The last time the non-Retina edition of the MacBook Pro received an upgrade was four years ago. The Retina MacBook Pro is more than a year into its current cycle, and the MacBook Air has gone nearly 600 days without a refresh.
The Mac Mini has gone 700 days since its last update, one that didn't sit well with customers because Apple removed quad-core CPU options and made the product harder to upgrade after purchase. The Mac Pro, the high-end desktop used by creative types, has not been upgraded in nearly three years, and the last upgrade before that was six years ago.
How bad has it gotten? The influential MacRumor's Buyer's Guide does not recommend a single Mac product right now. In fact, all but the MacBook are recommended as "Don't Buy."
MacRumors' forum isn't the only source of anguish for Apple customers. The Verge, Ars Technica, and ExtremeTech have all taken Apple to the woodshed over its neglect of the Mac line, the notebooks in particular, calling out the company for selling laptops with chips from 2012 and lacking new features like USB-C. While Lenovo and Dell lead with new designs and new technologies in their laptops, Apple's latest idea of innovation is to remove the headphone jack from the iPhone.
Notebooks accounted for 78% of total Mac sales in the second quarter of 2016, according to Gartner. Apple sold 774,000 desktops vs. 3.4 million notebooks. Overall unit sales fell 6% from the same period one year earlier. In fairness, Apple can be excused for skipping the Skylake processor generation because Skylake was made for desktops, and the bulk of Apple's PC sales business is its laptops. The brand new Kaby Lake processor was made for mobile with considerably better power efficiency than Skylake.

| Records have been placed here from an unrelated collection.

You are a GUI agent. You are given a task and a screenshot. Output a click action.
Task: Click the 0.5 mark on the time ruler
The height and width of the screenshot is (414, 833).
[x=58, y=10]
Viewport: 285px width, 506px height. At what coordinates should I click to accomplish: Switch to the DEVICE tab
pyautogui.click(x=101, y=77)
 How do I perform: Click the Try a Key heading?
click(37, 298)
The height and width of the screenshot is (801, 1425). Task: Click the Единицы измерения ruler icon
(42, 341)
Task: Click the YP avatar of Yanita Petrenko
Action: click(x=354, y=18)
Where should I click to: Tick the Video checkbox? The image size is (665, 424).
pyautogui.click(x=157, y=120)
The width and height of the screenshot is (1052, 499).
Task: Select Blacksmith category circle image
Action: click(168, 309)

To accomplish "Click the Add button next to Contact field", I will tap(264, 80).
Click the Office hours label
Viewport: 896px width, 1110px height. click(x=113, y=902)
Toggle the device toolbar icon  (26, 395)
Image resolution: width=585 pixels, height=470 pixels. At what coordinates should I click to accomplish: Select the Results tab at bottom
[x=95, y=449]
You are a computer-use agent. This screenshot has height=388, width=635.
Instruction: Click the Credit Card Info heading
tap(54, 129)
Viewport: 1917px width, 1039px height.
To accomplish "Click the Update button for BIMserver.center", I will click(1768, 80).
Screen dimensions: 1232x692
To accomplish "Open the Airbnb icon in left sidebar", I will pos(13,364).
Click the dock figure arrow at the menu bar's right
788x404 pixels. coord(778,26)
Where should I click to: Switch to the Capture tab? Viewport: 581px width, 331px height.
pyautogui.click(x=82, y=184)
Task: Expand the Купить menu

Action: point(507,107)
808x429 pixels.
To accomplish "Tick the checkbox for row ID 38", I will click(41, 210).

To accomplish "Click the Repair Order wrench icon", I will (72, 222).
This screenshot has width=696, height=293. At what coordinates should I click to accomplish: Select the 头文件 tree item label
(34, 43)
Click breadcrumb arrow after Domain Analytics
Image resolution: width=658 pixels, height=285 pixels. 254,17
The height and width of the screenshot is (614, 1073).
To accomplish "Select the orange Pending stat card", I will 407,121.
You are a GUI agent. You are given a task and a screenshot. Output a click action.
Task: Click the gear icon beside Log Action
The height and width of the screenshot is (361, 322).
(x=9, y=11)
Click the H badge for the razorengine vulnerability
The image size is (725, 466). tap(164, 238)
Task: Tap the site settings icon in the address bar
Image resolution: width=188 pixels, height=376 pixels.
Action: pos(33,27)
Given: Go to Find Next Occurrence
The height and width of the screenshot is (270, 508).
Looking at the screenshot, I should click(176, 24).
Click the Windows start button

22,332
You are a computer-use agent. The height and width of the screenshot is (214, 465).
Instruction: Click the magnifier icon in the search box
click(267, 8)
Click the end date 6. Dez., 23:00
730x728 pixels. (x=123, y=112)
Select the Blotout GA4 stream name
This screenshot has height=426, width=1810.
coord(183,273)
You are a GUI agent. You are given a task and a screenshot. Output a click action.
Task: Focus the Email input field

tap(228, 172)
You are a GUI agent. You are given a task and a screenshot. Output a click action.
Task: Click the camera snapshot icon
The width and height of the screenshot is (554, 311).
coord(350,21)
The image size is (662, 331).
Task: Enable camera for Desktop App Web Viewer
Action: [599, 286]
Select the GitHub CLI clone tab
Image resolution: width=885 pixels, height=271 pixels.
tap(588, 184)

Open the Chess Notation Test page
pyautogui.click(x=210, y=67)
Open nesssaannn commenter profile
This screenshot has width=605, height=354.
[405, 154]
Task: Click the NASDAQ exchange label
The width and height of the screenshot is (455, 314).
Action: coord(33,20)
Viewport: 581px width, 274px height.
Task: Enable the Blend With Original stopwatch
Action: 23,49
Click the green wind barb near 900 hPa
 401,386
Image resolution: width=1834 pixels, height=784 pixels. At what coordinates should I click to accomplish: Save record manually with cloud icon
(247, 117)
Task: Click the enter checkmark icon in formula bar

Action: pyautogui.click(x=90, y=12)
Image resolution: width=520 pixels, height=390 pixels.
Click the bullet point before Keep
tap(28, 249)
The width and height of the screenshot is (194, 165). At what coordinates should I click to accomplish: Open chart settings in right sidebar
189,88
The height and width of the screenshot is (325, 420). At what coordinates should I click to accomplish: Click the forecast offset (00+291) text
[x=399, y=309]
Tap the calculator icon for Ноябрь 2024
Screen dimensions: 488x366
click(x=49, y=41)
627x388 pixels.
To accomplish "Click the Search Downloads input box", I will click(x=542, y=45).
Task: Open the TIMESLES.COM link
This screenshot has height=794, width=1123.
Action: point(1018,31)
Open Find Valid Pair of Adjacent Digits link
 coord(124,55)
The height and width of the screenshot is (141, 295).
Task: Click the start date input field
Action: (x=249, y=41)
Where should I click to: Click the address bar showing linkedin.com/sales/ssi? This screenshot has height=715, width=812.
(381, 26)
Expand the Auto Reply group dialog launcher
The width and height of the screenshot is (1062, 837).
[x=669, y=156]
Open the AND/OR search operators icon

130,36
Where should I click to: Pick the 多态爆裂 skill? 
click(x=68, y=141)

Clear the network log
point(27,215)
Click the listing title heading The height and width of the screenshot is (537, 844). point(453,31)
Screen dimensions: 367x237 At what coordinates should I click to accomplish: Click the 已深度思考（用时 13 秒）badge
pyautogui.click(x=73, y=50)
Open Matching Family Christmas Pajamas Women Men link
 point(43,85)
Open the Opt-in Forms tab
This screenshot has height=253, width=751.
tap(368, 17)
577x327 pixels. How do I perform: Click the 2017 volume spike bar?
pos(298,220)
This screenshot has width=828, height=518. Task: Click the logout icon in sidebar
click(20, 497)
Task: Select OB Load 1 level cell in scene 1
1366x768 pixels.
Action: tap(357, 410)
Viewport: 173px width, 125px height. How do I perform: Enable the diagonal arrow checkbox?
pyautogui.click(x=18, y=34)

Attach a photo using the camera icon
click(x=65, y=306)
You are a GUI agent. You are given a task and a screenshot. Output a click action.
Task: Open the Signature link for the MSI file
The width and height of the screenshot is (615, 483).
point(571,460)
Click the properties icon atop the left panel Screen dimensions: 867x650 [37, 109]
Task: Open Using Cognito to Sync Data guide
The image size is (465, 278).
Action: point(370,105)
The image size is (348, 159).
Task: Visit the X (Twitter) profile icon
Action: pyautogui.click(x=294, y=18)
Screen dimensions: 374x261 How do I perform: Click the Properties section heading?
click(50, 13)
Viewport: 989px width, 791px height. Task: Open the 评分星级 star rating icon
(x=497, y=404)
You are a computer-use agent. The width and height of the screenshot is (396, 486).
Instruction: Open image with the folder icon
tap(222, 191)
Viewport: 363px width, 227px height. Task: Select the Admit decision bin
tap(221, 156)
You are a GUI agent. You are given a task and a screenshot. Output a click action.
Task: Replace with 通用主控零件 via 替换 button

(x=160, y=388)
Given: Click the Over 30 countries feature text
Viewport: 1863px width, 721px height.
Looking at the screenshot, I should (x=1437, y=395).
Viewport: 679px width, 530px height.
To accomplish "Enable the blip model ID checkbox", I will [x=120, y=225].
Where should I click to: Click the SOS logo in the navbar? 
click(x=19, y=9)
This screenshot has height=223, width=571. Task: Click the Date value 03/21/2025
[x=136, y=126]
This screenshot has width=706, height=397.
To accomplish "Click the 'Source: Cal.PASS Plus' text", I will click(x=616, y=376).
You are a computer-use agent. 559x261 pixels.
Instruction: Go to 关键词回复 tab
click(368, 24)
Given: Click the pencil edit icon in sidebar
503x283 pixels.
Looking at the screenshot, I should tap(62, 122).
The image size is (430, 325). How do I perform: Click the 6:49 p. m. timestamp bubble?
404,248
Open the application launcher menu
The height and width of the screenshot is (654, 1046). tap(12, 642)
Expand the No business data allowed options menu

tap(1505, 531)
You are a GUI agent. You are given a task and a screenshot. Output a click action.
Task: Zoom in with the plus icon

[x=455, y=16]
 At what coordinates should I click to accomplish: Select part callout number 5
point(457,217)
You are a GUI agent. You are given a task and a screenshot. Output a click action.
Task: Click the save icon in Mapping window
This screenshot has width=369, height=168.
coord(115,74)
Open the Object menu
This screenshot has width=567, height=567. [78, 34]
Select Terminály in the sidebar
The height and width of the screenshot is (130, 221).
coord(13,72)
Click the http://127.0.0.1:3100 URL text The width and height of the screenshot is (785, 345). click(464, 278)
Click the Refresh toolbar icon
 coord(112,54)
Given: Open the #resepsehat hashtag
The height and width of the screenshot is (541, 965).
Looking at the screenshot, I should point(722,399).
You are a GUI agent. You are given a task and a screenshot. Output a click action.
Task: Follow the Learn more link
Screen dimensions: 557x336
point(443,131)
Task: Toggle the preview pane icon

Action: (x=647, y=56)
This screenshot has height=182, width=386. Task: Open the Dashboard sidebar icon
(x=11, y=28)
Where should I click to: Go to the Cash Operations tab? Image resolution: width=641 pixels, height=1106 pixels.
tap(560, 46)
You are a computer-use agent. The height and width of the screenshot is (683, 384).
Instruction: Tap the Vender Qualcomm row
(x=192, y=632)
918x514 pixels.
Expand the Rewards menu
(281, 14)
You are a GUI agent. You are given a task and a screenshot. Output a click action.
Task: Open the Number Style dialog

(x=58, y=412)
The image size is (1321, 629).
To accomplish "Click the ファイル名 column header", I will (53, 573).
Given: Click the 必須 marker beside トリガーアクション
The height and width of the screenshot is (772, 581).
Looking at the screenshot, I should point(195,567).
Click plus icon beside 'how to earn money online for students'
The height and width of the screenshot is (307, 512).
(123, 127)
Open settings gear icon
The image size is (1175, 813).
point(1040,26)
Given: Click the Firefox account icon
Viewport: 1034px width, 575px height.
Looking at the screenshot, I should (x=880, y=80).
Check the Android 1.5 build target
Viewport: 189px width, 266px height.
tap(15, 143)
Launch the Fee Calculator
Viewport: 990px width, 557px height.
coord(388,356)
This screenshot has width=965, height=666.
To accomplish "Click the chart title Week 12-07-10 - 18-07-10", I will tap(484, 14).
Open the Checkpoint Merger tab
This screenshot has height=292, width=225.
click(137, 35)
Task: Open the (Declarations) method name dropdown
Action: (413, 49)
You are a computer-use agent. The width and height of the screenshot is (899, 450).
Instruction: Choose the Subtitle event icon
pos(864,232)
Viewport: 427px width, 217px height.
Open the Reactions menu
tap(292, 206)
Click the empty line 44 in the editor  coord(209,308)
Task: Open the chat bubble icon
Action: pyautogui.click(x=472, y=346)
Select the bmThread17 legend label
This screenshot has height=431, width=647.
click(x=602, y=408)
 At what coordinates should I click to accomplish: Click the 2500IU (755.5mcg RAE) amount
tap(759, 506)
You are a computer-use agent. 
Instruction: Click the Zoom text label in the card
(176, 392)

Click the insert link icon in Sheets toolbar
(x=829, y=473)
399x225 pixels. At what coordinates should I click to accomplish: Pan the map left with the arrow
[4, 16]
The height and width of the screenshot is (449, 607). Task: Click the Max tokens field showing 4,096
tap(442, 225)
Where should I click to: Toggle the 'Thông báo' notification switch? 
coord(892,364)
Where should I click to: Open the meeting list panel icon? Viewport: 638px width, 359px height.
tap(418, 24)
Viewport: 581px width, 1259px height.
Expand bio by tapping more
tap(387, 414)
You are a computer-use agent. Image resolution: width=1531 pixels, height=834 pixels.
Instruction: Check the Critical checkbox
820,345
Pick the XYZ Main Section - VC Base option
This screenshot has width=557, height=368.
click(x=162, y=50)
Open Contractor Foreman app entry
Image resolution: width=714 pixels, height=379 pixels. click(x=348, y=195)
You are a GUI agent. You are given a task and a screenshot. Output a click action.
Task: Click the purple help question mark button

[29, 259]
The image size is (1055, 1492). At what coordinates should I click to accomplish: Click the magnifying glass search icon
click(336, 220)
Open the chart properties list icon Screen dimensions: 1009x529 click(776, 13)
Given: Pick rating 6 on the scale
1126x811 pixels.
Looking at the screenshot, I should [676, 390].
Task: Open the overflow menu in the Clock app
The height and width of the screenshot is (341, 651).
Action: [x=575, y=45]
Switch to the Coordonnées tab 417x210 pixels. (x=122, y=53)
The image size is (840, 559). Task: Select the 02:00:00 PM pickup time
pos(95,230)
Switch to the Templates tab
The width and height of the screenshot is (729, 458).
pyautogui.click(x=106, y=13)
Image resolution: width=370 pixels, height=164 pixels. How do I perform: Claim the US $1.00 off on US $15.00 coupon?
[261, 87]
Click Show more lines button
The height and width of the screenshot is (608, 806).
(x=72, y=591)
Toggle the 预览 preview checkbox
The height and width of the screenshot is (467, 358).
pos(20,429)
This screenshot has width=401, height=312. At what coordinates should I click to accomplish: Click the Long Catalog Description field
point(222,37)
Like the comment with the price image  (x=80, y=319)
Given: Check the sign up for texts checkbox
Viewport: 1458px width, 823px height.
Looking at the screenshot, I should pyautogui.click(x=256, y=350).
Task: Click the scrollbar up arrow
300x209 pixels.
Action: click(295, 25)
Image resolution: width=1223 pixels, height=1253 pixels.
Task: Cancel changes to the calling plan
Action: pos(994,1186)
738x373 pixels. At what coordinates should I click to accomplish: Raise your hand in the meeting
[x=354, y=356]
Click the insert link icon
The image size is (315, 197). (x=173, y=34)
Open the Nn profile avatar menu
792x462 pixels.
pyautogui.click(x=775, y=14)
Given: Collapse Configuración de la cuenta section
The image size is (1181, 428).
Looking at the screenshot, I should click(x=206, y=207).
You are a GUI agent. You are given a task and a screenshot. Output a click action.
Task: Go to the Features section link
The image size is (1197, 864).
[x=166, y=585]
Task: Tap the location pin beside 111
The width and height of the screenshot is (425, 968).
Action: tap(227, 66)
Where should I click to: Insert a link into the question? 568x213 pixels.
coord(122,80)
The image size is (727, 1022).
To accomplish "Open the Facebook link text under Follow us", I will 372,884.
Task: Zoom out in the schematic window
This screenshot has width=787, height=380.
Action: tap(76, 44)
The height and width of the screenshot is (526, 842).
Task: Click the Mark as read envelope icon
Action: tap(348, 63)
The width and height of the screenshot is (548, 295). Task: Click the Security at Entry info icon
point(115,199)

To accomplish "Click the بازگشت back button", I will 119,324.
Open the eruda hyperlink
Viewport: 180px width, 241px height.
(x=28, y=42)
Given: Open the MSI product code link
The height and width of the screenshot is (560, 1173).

Finally, Apple recently sent out press invitations to an announcement on Mac upgrades. But questions remain as to whether the upgrades will be anything to write home about, and more importantly, whether Apple really has its heart into the Mac line, or whether it’s focusing its innovation muscle elsewhere.
Apple CEO Tim Cook recently responded to a MacRumors member's email expressing concern about the product line neglect by saying that he "loves the Mac" and that Apple is "very committed" to it. He told the member to "stay tuned." But some analysts aren’t so sure, predicting that Apple is slowly pivoting away from the slow-growth PC and laptop business.
And while most end users are happy with their Macs, others are expressing concern.